Ворочаясь на уже влажных и горячих простынях, Лена пыталась найти положение, в котором станет уютно и удобно, думая о том, что нужно спать, ведь завтра на работу, и от того все сильнее нервничая. Вдобавок, квартира снова расшумелась. Постукивало в ванной – «Кран, что ли, опять не закрутила? Или течёт, гад? Неужели снова придётся гоняться за неуловимым сантехником дядей Ваней?» – подумала Лена. Потом что-то щелкнуло в прихожей, заскрипел пол, вроде у соседей, но очень уж громко в ночной тишине.
«Что ж вам, гадам, не спится!» – сказала про себя девушка и тут же устыдилась – «А сама-то?». «Нет, но я же, как они, рэп с шансоном вперемешку по воскресеньям с утра не слушаю!». И успокоив совесть этой весьма логичной мыслью, Лена перевернулась на другой бок. Тут же заскрипела дверь и страдалица, вздрогнув, поняла, что лежать в темноте спиной ко входу больше никак невозможно.
«Здравствуй, самостоятельная жизнь» – попробовала она укрепить дух. И тут же смертельная тоска охватила девушку. Как же не хватает глухого храпа отца, вечных походов за снотворным мамы. Так мешавшие спать, надоевшие, эти звуки как бы сообщали «Всё хорошо, жизнь идёт своим чередом, в Багдаде всё спокойно». «Ой, а это, интересно откуда? Фильм, вроде, какой-то».

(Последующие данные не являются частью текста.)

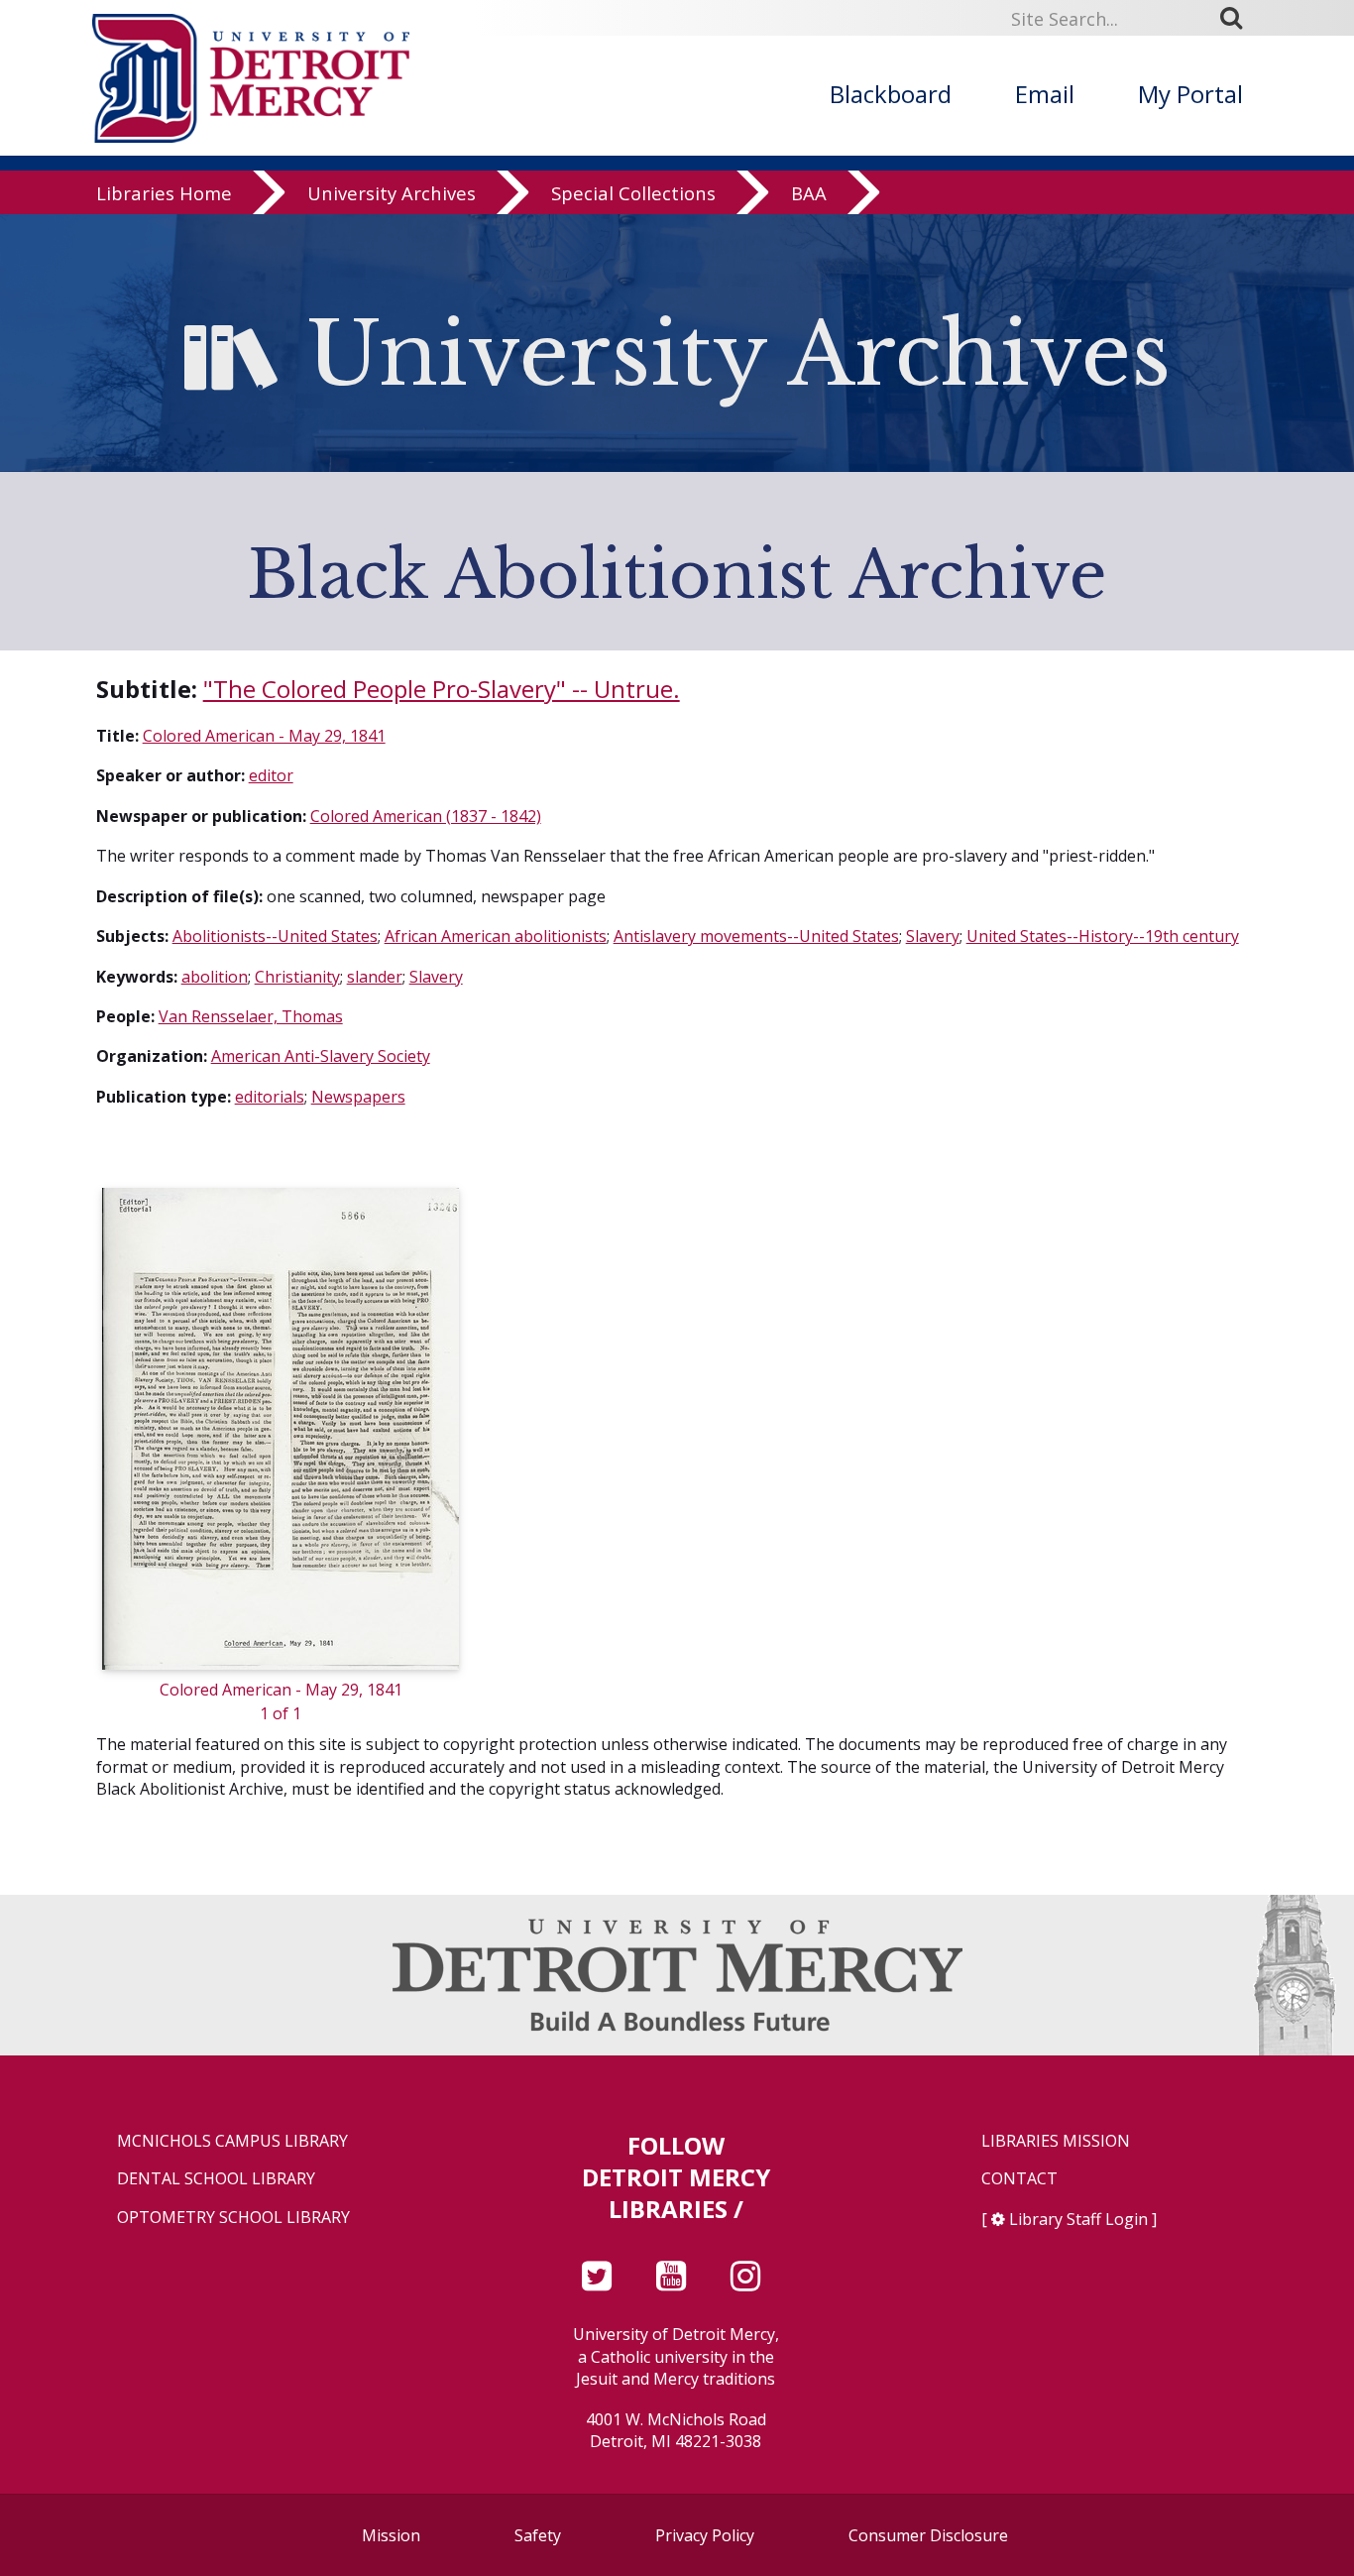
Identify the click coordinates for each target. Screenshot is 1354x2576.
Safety (537, 2535)
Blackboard (891, 93)
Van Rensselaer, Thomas (251, 1016)
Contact (1019, 2178)
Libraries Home (164, 192)
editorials (269, 1097)
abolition (214, 977)
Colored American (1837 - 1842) (425, 816)
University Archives (391, 192)
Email (1044, 93)
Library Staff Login (1078, 2219)
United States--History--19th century (1102, 936)
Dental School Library (216, 2178)
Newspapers (358, 1097)
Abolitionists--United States (275, 936)
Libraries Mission (1055, 2141)
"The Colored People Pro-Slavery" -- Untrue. (441, 688)
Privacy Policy (704, 2535)
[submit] (1238, 18)
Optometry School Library (233, 2217)
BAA (809, 192)
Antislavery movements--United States (756, 936)
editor (271, 775)
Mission (391, 2535)
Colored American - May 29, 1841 (264, 736)
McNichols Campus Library (232, 2141)
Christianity (297, 977)
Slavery (932, 936)
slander (374, 977)
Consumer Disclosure (928, 2535)
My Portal (1190, 93)
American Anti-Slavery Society (320, 1056)
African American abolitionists (496, 936)
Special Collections (633, 192)
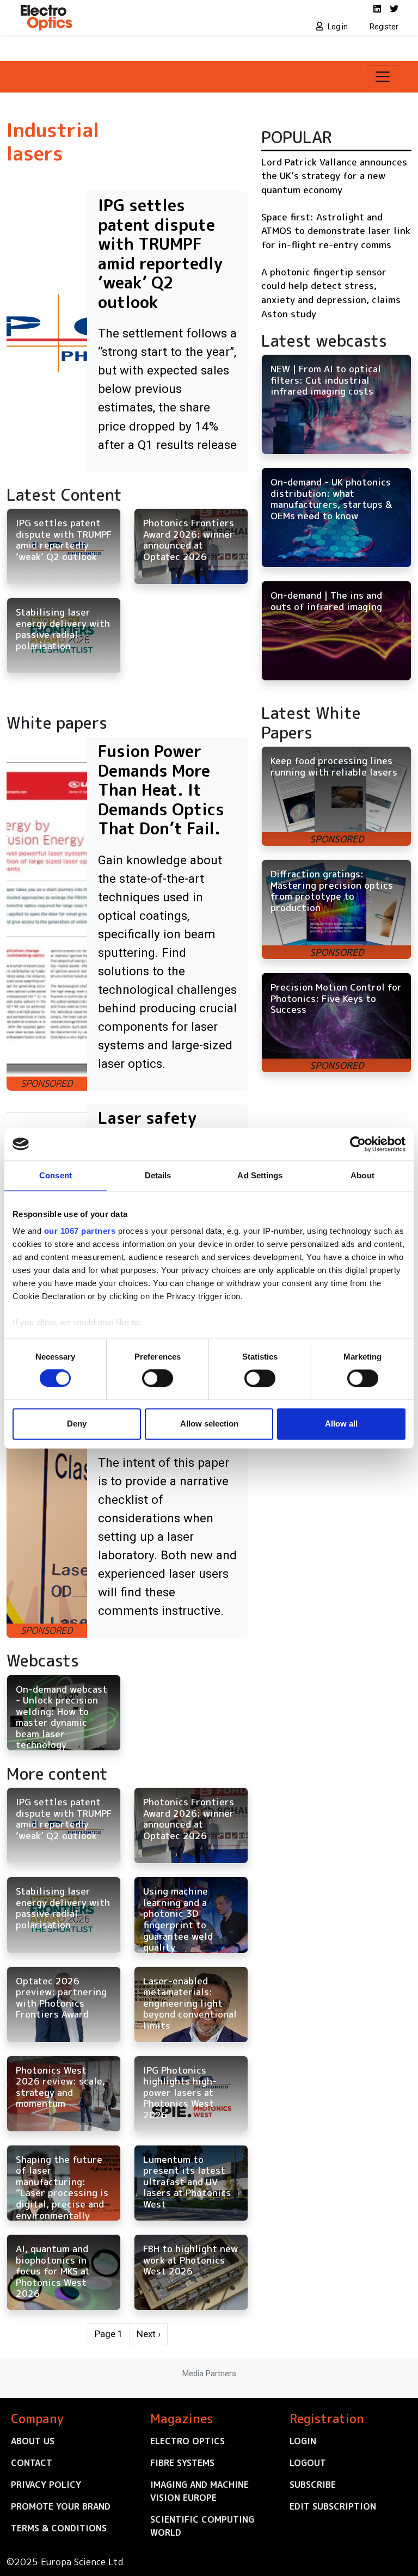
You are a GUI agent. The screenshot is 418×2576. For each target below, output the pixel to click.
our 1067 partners (80, 1230)
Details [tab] (158, 1175)
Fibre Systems (182, 2463)
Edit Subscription (333, 2506)
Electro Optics (187, 2441)
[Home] (111, 17)
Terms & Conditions (59, 2528)
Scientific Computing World (202, 2525)
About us (32, 2441)
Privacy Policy (46, 2485)
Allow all (341, 1423)
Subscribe (313, 2485)
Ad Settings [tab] (259, 1175)
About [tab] (362, 1175)
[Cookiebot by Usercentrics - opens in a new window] (357, 1144)
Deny (77, 1423)
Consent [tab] (55, 1175)
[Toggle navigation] (382, 76)
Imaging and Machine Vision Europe (199, 2491)
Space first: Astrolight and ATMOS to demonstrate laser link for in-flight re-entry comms (335, 231)
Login (303, 2441)
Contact (31, 2463)
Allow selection (209, 1423)
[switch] (157, 1378)
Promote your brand (60, 2506)
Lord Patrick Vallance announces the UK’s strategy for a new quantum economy (334, 176)
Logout (308, 2463)
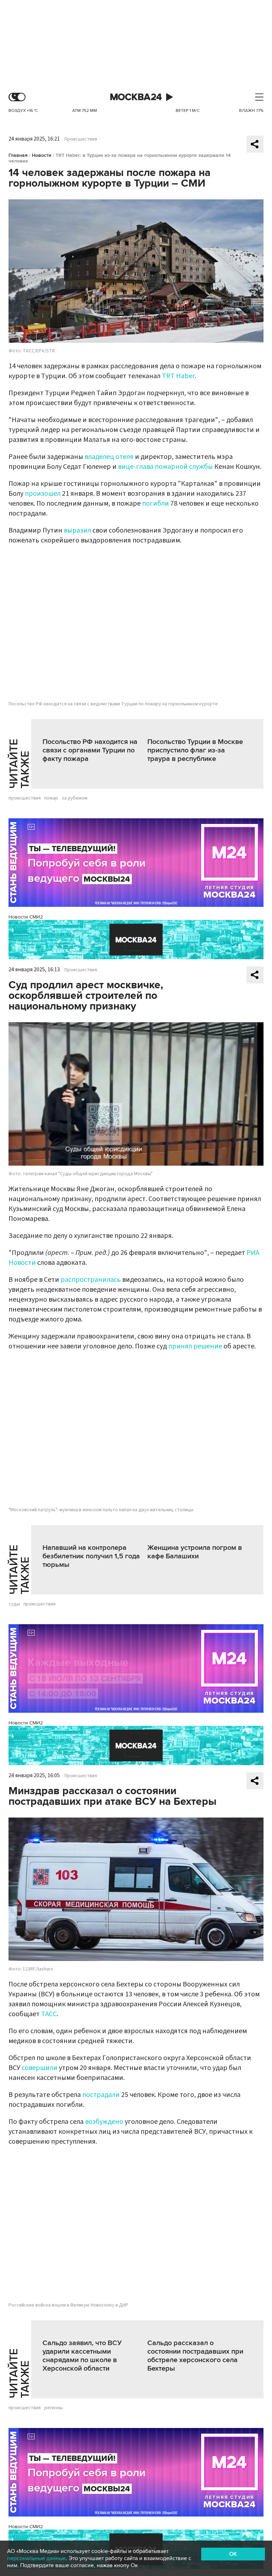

Запертая на два замка и цепочку входная дверь издала печальный вздох. «Это просто сквозняк! Кто-то зашёл в подъезд!».
Проклиная себя за малодушие, Лена, решительно повернулась к краю кровати и рывком встала. Нога упёрлась во что-то мягкое и тёплое – тут же стало нечем дышать, сердце заколотилось, словно бешеное. Холодея, Лена сунула руку под кровать и, ухватившись всей пятернёй, дернула на себя. Неожиданно легко, существо поддалось и оказалось у неё перед глазами, тут же превратившись в зимнюю меховую шапку.